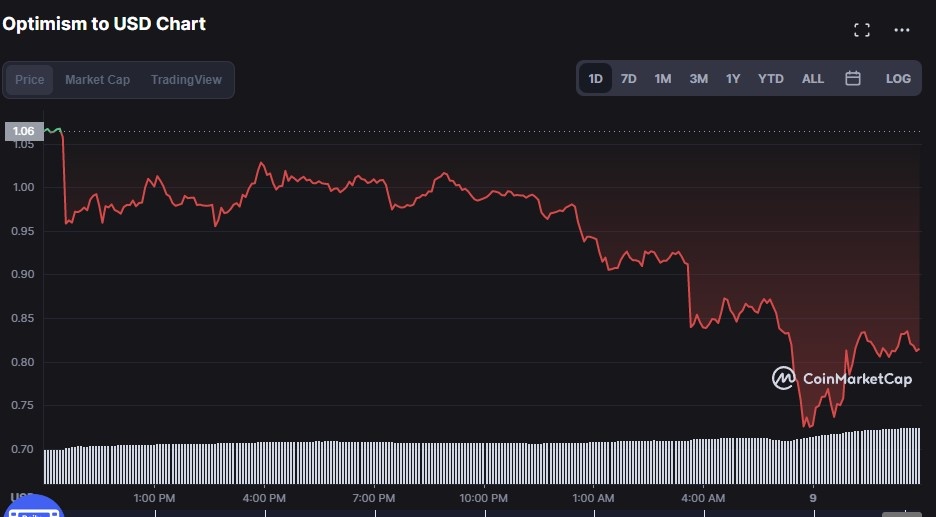Screen dimensions: 936x517
Task: Select the 3M time range
Action: coord(698,78)
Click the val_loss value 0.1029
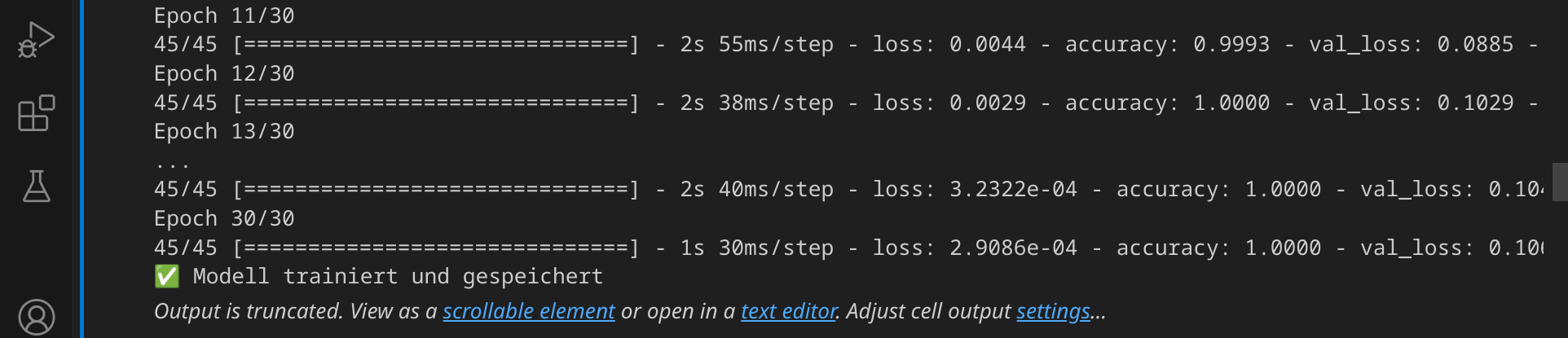Image resolution: width=1568 pixels, height=338 pixels. coord(1475,103)
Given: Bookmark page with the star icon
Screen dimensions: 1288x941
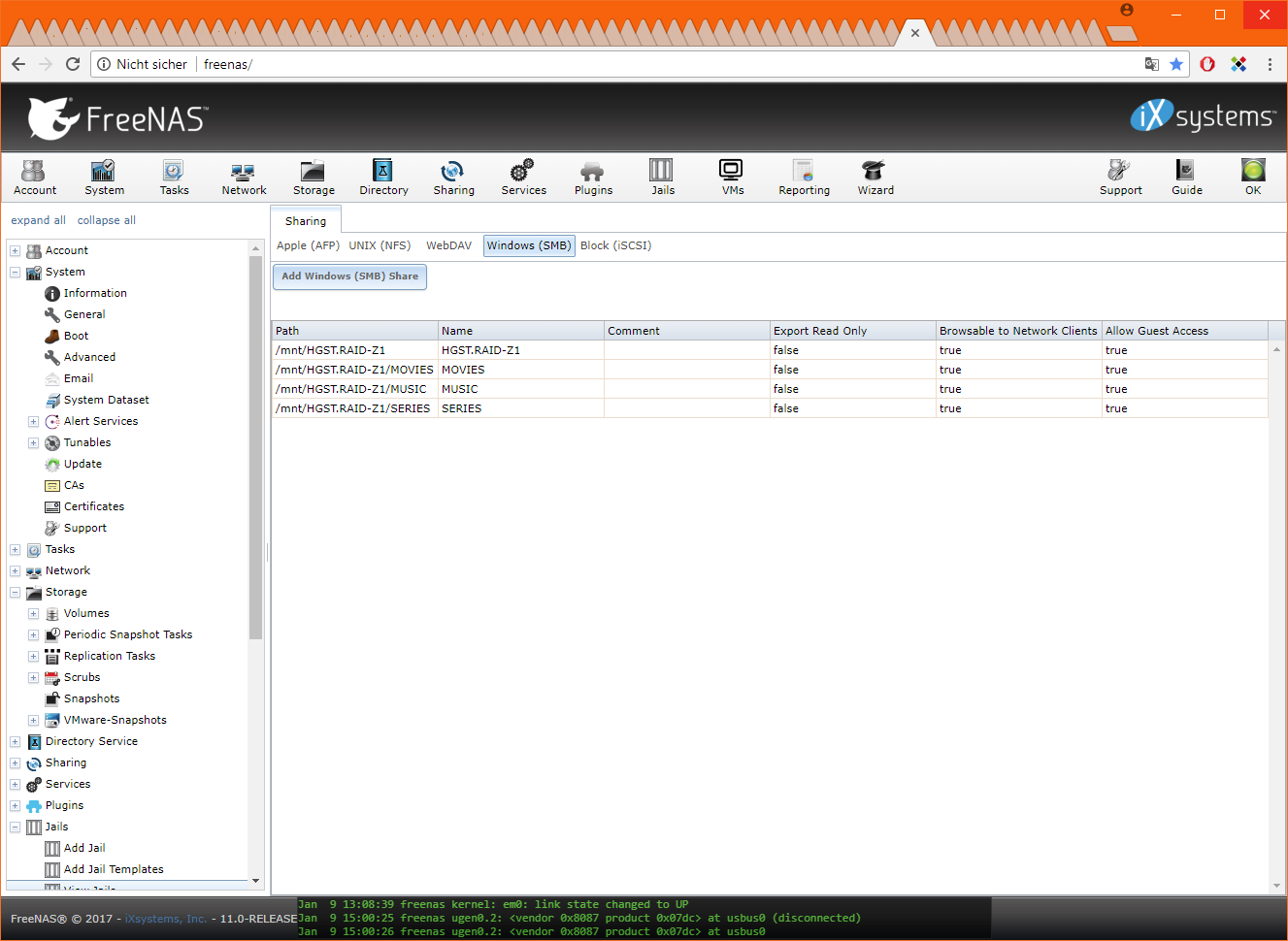Looking at the screenshot, I should [1176, 64].
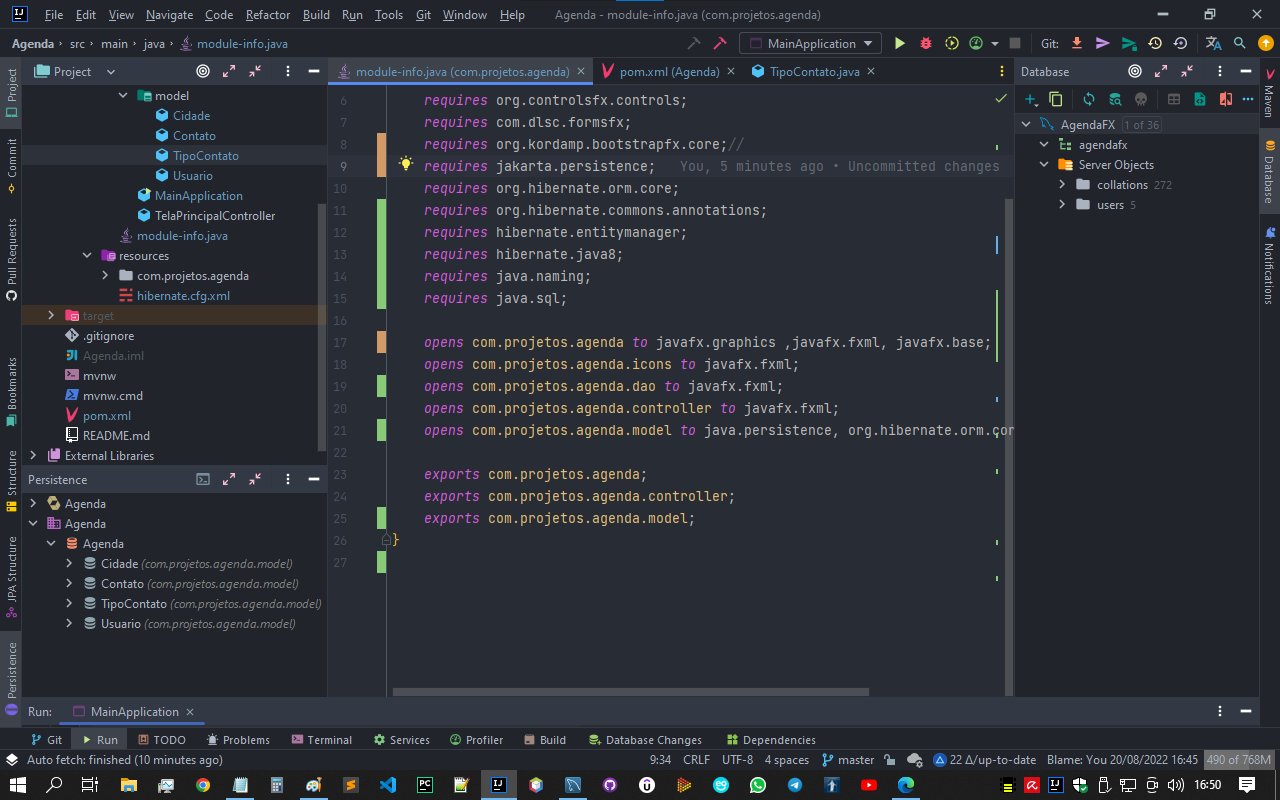The height and width of the screenshot is (800, 1280).
Task: Open the MainApplication run configurations dropdown
Action: pos(810,44)
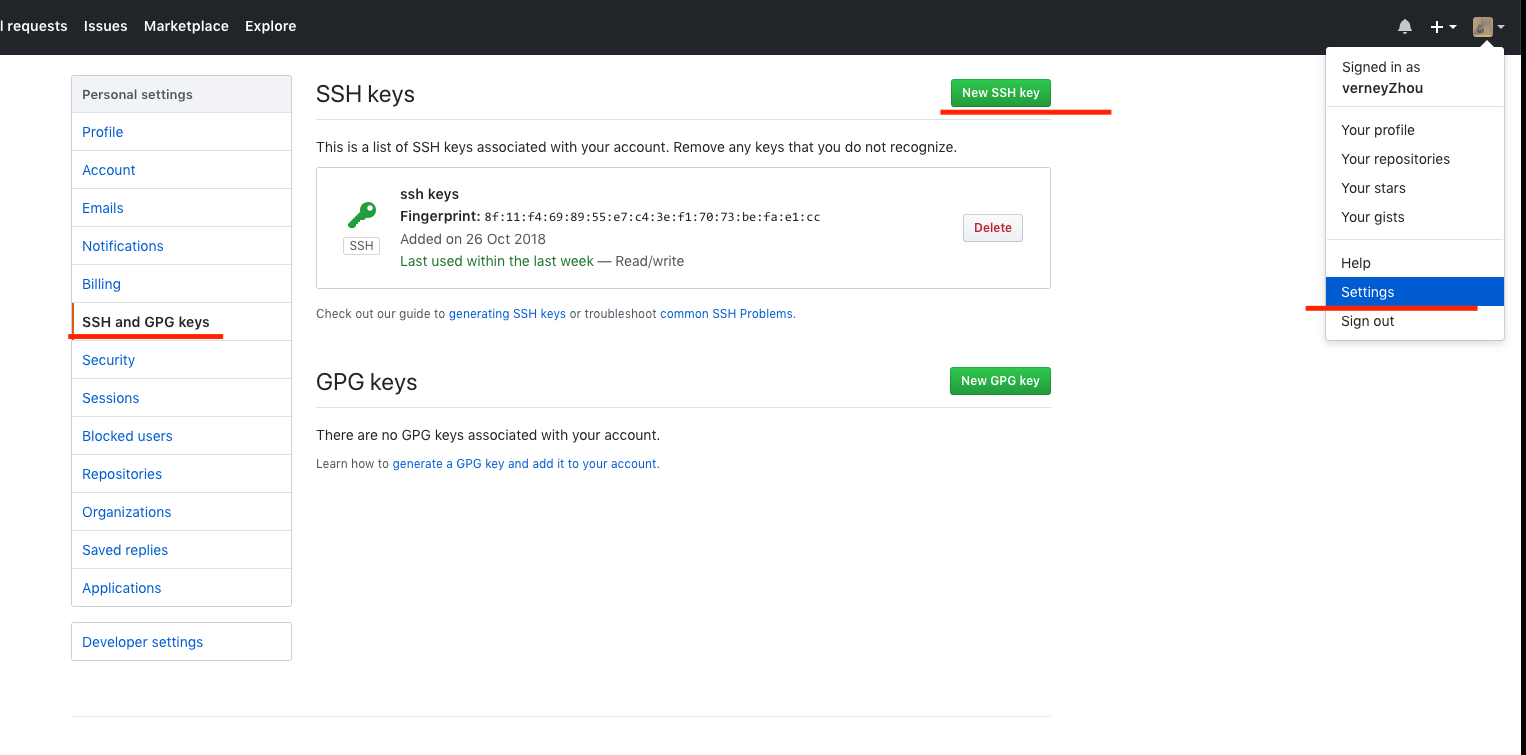Open the generate a GPG key link
The image size is (1526, 755).
click(x=524, y=464)
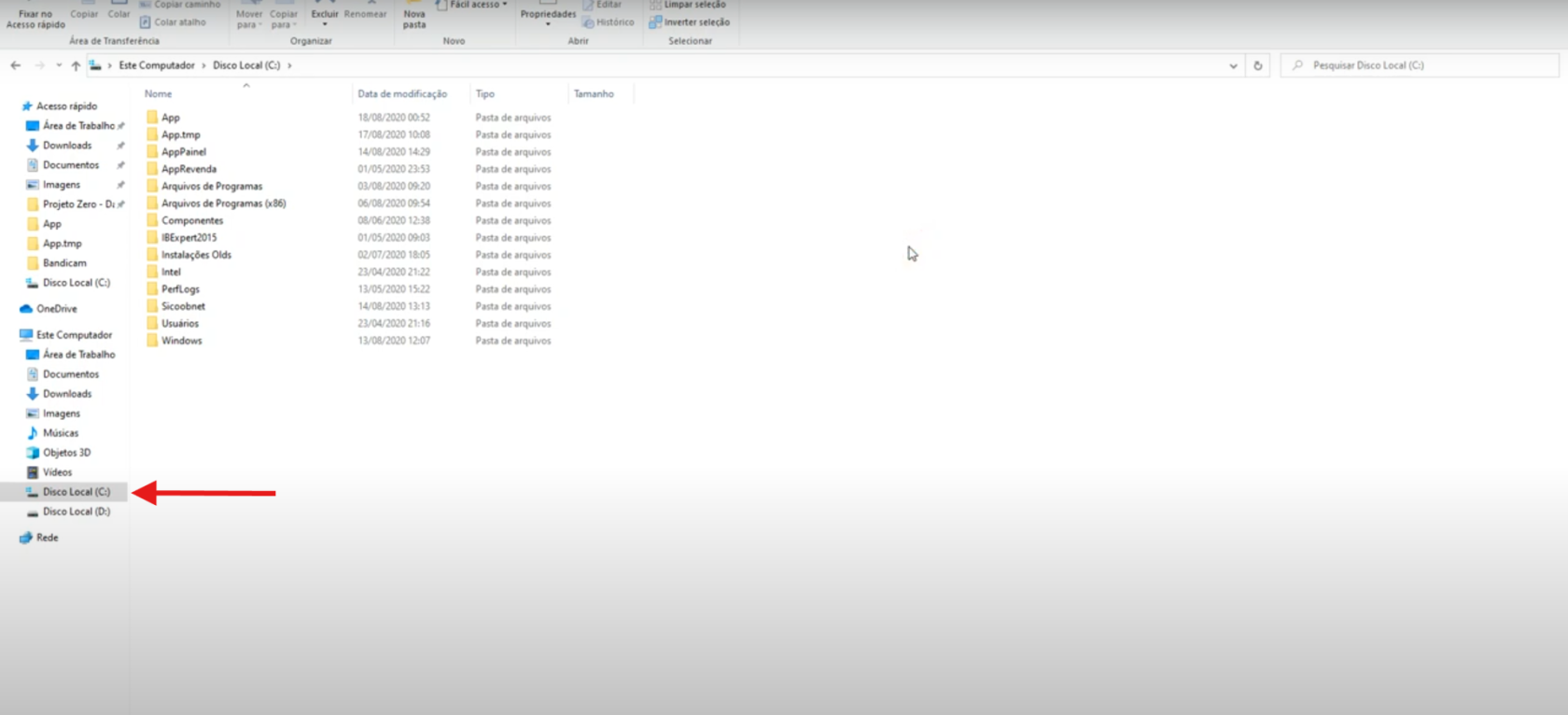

§

Description of the task:
Every line from the one containing "Given: Bookmark page with the star icon" to the end of the material above is to be returned exactly, with the pictures left out.

Result:
Given: Bookmark page with the star icon
Screen dimensions: 1288x941
Looking at the screenshot, I should [1176, 64].
The height and width of the screenshot is (800, 1280).
Task: Open the MainApplication run configurations dropdown
Action: pos(810,44)
Open the generate a GPG key link
The image size is (1526, 755).
click(x=524, y=464)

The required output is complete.